People throughout the ages have been impressed with the stars. Thousands have examined them, attempted to count them, speculated about them. They have marveled at their beauty. They have sought to find out what they are. They have wondered what their importance is.
In ancient times this study of the stars was considered to be among the most important of the sciences. It was thought that the stars were somehow directly related to events on the earth and the life and future of every individual. Astrologers made detailed studies of the stars and presented various formulas according to which they thought they could predict the future. Movement of the stars, eclipses, comets and meteors were all thought to have special significance influencing the life of man. The astrologers of old labored under the misconception that if only they would listen aright the stars would speak to them.
But once, or should we say twice, there was in those years of old a star that did speak to a small group of astronomers. It told them a story.
Almost two thousand years ago on a clear, cloudless night a small group of Magi, wise-men from the East were gathered together watching the stars. As they were watching that night, suddenly there appeared before them a star, a star that they had never seen before. They were astronomers, they knew the wonders of the skies, they knew the beauty of Orion, and the Pleiades; they knew the glory of the comets and the mystery of eclipses; but such a star as this they had never seen. This star surpassed them all, this star told them a story.
We don’t know how that star spoke to them. It wasn’t through mysterious signs or complicated formulas. It gave unto them a simple, clear revelation. Neither do we know how detailed was the story that it told. But what it told in essence we know. It told them that a king was born. One cannot help but think that these Magi had read the books of some faithful Jew, a member of the dispersion living in that Eastern land. Perhaps they had read Numbers 24:17, “There shall come a star out of Jacob, and a scepter shall rise out of Israel.” They must have read the many beautiful prophecies about the Messiah. Thus when they saw that beautiful star, it spoke to them as a revelation from God proclaiming the wonderful story that that King, Redeemer of heaven and earth, was born.
And what is the most amazing of all, they believed. They believed that a king had arisen out of Jacob. And that king was not only the king of all who believed; He was THEIR KING.
Immediately they set out to find their King and to worship Him. Many must have been the miles that they traveled, but their faith did not falter.
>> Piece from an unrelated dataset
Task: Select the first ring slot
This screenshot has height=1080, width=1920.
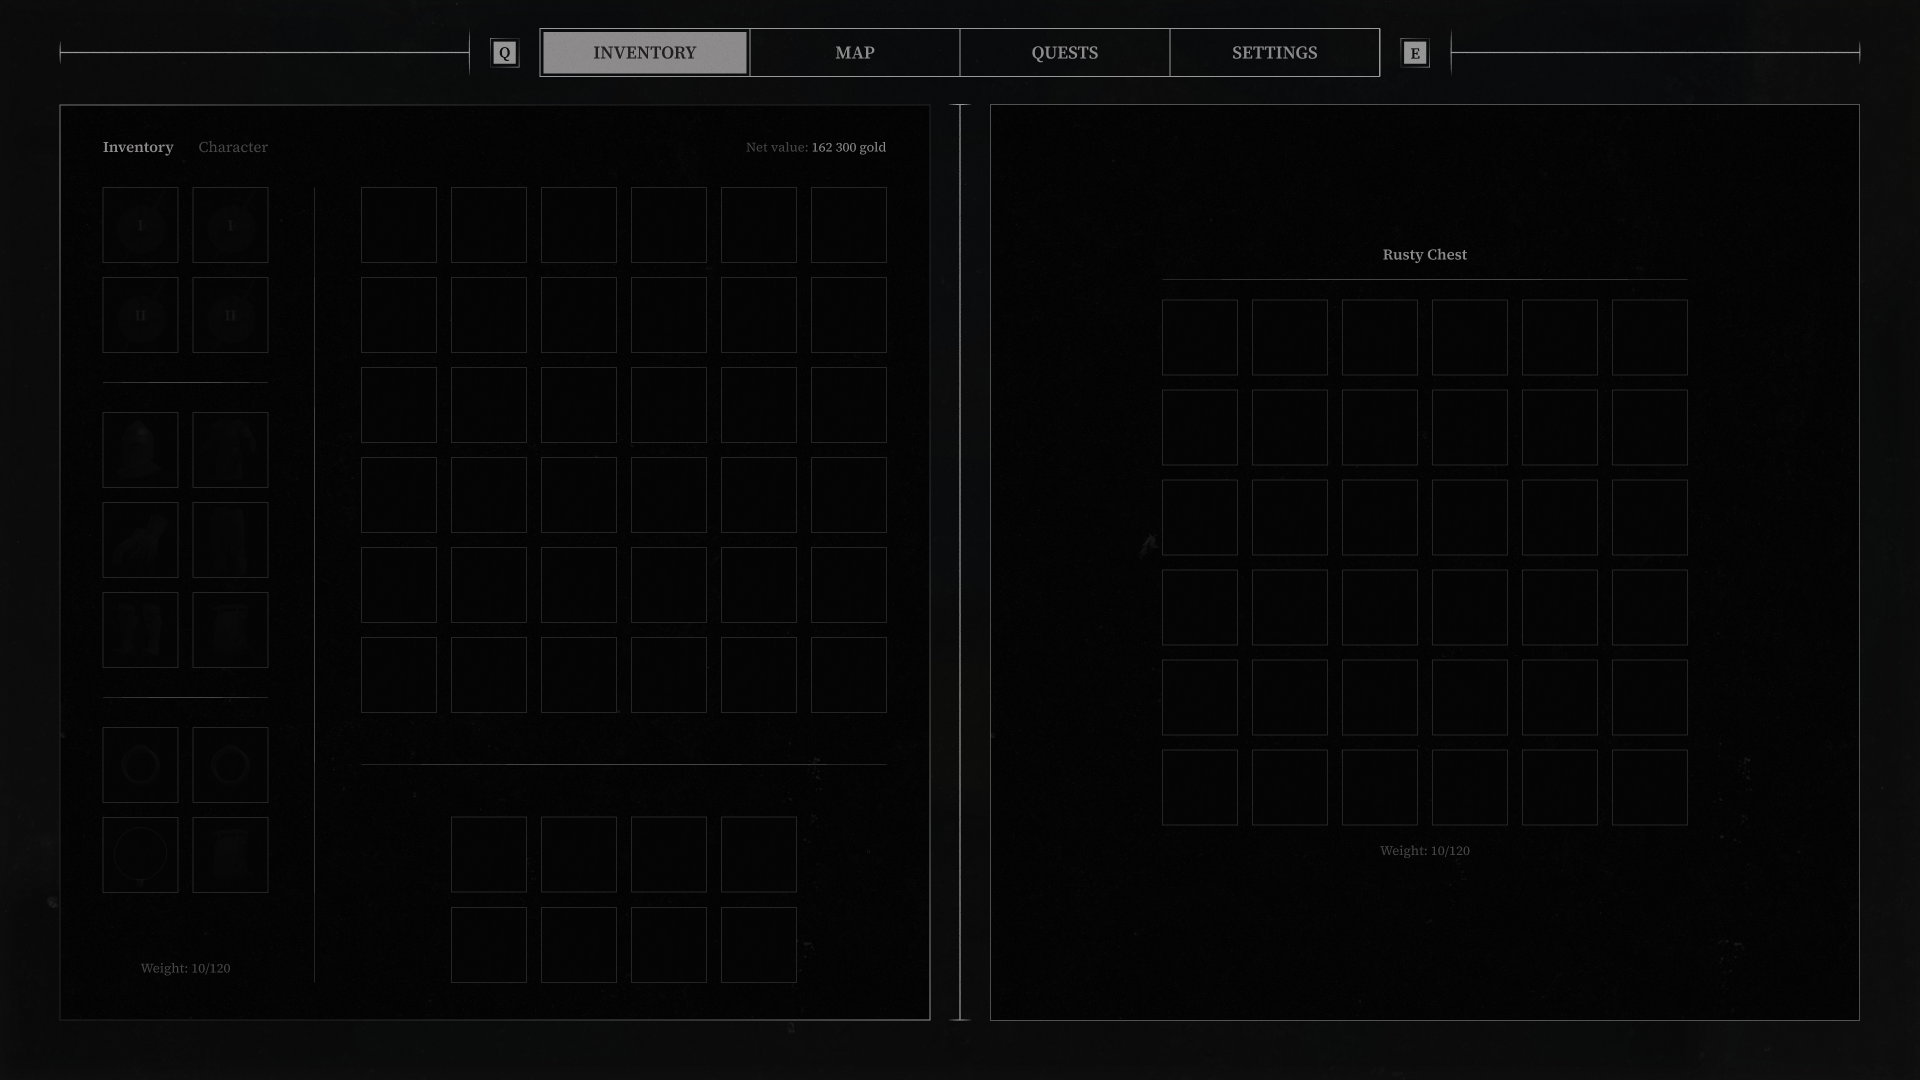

They came to Jerusalem and asked not, “Is it true that a king has been born?” No, their question was, “Where is He that is born King of the Jews?”
What a strange situation, yet how sad. Men from the East had to come and proclaim to the people that their King had been born. And how much sadder still, Jerusalem did not rejoice. They could tell the Magi where the child should be, but they themselves did not care to go and worship the Child. Their only response was a feeling of fear lest someone might challenge the unjustly held throne of wicked Herod. They told the Magi to go to Bethlehem. They knew all about the Promised One, but knowledge cannot bring faith. The wise men left Jerusalem and went on their way alone.
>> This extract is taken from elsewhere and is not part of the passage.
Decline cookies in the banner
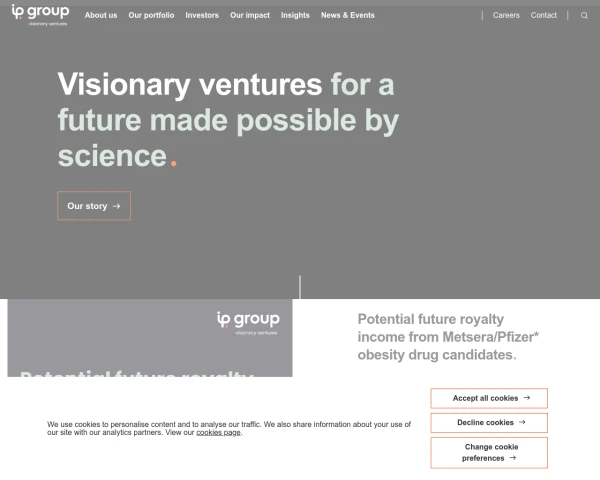600x480 pixels. click(489, 423)
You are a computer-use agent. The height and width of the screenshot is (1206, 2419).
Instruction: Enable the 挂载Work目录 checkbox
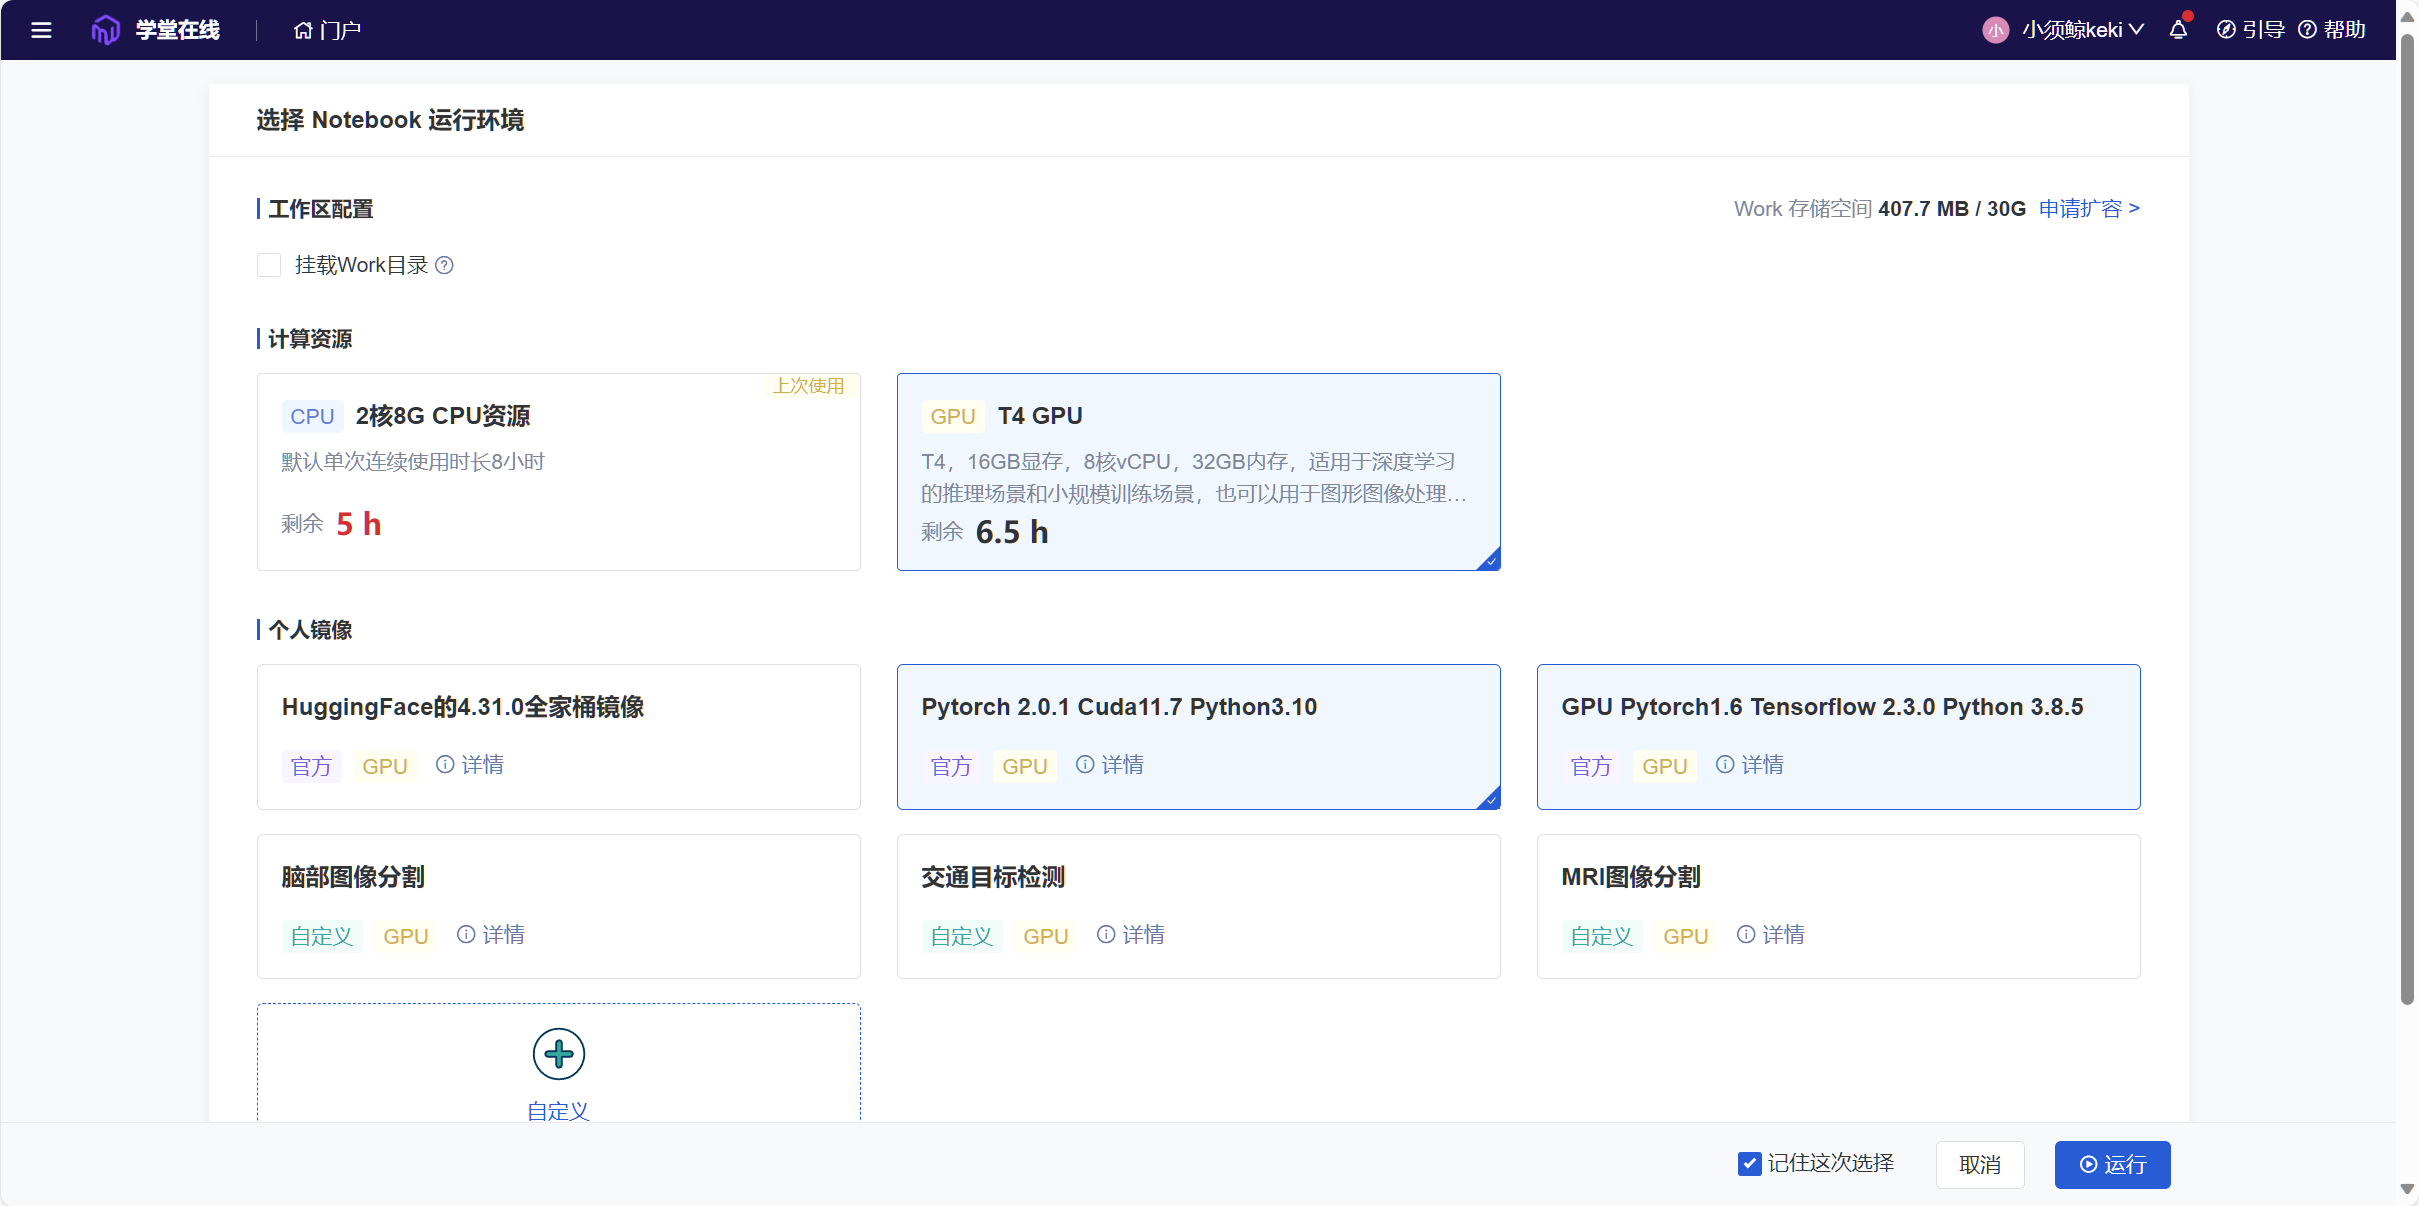tap(269, 265)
But still the faith of the Magi did not faint or falter. God had revealed it to them through the star and they believed. Starting again on the road they looked to the sky. Again the star appeared. It reaffirmed the revelation and led them on the way. It brought them to Bethlehem and the very spot where the King lay. Truly an amazing star; it had told them that the child was born, and now it led them to where He lay.
It would have shocked men of lesser faith. The Child must have been in one of the poorer houses of Bethlehem. They heard how that the Child had been born in a stable – strange surroundings for a King. But the faith that had believed the star and brought them from the East, the faith that had stumbled not at the unbelief of Jerusalem, that faith did not hesitate at earthly surroundings. By faith the Magi understood that He was not a King of material wealth, but a king, THE KING, of spiritual believers. The star had been a manifestation, and they believed.
They bowed and worshipped the King of the Jews, their King. They worshipped the firstfruits of the Gentiles, taking the kingdom by force. They gave to the Child their gifts: gold, frankincense, and myrrh. Representative of their country, they stood for all the gentile world, worshipping the King.
We know little more of these wise men who followed the star. God told them not to return to Herod and they departed by another way. But we may be sure that although they left, their hearts remained always with the Child. They believed the star, that this was the King, their redeemer.